Some older adults cannot retire because they do not have suitable housing options. For example, they may own a home that is too large and expensive to maintain, owe mortgage payments, be unable to live independently or need help doing so, or live in an area with high crime rates or limited public transportation. While some seniors are able to move to retirement communities or assisted living communities, others do not have the financial resources to do so. 

Retirement is financially out of reach

We work, we age, and we retire. That’s a myth that needs to be dispelled as soon as possible. Many people live paycheck to paycheck and don’t have the means to save for retirement. The cost of living has increased, and most have been stretching their dollars to raise their families and stay afloat. 

Retirement isn’t possible because some did not or cannot plan for it financially. 49% of adults ages 55 to 66 had no personal retirement savings in 2017, according to the US Census Bureau’s Survey of Income and Program Participation (SIPP). Additionally, about 50% of women ages 55 to 66 have no personal retirement savings. This means many older adults will have to continue working in order to support themselves, and retirement feels out of reach.

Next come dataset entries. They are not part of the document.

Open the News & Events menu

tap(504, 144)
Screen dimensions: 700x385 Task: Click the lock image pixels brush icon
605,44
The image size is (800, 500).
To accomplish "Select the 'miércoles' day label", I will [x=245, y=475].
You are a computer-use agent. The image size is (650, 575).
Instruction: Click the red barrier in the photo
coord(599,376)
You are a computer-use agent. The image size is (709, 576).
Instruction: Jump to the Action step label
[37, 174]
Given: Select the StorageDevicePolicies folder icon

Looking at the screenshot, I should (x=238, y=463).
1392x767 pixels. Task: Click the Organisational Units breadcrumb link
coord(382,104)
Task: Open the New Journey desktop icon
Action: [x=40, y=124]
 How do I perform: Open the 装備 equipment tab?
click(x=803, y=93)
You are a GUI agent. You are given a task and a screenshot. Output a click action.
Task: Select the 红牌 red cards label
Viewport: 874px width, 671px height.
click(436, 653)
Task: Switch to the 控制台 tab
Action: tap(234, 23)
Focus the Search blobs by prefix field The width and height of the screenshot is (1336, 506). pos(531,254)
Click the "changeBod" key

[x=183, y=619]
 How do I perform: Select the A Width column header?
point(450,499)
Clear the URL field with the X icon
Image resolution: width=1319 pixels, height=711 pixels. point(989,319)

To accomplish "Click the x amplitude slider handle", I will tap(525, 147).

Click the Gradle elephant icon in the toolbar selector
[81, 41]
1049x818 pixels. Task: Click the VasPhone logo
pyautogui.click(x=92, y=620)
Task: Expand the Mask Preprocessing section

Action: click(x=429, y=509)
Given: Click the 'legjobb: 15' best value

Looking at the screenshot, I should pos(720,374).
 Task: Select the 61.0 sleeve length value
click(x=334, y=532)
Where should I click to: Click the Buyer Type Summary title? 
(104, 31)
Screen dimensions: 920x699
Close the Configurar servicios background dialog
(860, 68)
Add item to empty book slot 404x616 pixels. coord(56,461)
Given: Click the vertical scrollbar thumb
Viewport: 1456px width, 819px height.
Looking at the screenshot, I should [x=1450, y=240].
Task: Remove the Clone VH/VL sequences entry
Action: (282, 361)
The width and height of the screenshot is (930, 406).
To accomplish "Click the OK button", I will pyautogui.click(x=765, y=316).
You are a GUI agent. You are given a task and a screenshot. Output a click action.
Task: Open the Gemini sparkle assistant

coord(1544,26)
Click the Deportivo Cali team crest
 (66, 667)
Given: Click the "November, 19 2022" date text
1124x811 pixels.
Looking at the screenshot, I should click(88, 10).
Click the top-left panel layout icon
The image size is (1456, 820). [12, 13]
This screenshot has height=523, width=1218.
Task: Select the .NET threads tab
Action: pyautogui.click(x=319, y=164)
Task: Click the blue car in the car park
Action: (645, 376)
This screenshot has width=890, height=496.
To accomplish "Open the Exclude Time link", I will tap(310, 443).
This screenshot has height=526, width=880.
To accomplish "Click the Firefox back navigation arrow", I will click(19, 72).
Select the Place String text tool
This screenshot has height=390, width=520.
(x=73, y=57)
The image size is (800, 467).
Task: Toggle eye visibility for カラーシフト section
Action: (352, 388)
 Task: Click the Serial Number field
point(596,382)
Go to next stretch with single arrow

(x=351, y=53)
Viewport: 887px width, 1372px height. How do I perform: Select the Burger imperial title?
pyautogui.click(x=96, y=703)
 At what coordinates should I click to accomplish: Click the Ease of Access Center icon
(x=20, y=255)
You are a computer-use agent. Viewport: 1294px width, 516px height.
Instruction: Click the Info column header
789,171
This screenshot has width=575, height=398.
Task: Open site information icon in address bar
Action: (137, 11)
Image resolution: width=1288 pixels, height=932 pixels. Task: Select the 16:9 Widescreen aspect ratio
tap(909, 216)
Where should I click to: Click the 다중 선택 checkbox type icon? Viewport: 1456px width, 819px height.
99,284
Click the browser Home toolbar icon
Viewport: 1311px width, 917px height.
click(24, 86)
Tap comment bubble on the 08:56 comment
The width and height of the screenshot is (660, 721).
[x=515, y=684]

Retirement is a sad reality for many Americans

The stark truth is that many seniors are not and will not be able to retire. Whether it’s the rising cost of living, the decrease in the value of pensions, or the prolonged effects of not being able to prepare—retirement may be or feel like nothing more than a pipe dream. 

Our seniors deserve our respect and our support. Many must continue working well into their golden years to make ends meet. So the next time you see a senior, remember they may not be able to live out their retirement dreams and aren’t sitting on a beach somewhere. Let’s all be more understanding and helpful because we’re all going to be seniors one day.